- BRIEF: Your answer should consist of the lines in the following data that contain "computer".

- INPUT:

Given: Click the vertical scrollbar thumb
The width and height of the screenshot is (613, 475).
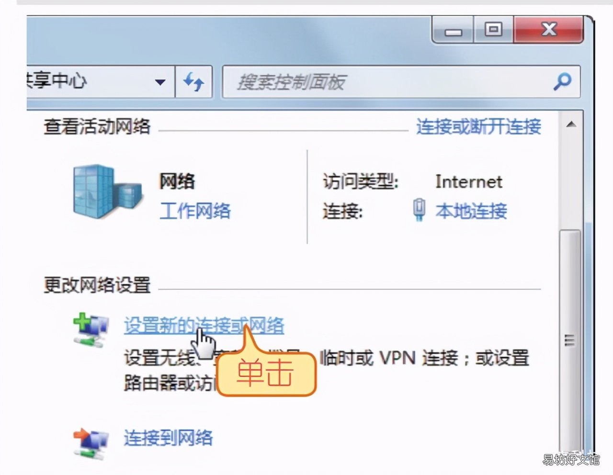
==
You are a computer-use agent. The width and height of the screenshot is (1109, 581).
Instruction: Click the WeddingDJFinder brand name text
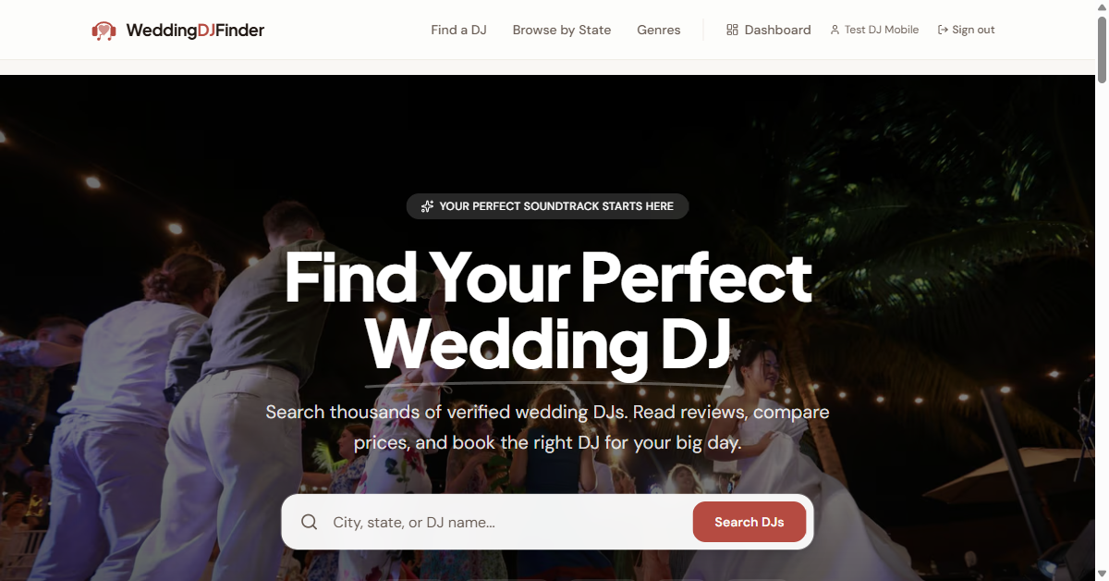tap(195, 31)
--
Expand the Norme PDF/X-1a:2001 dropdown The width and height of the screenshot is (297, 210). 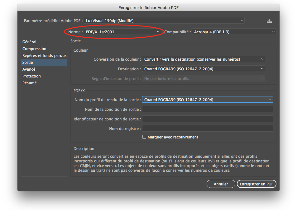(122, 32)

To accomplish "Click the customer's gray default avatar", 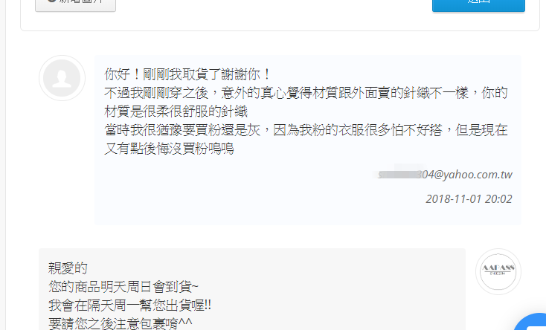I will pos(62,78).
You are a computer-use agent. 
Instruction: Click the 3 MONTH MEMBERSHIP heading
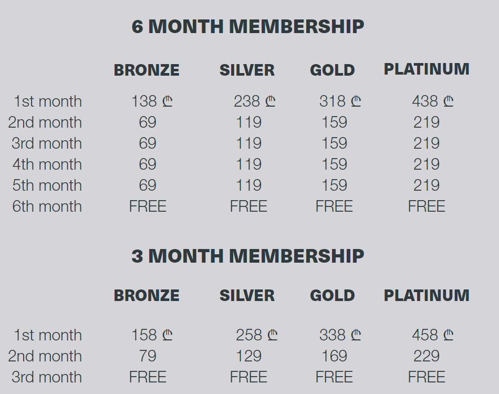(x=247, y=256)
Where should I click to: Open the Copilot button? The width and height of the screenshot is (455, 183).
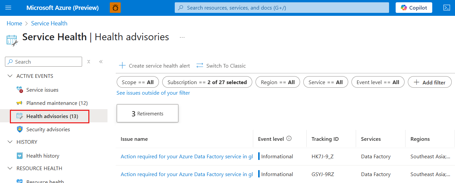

- RESULT:
You are a computer-use agent. The width and height of the screenshot is (1109, 581).
You are a computer-use agent. 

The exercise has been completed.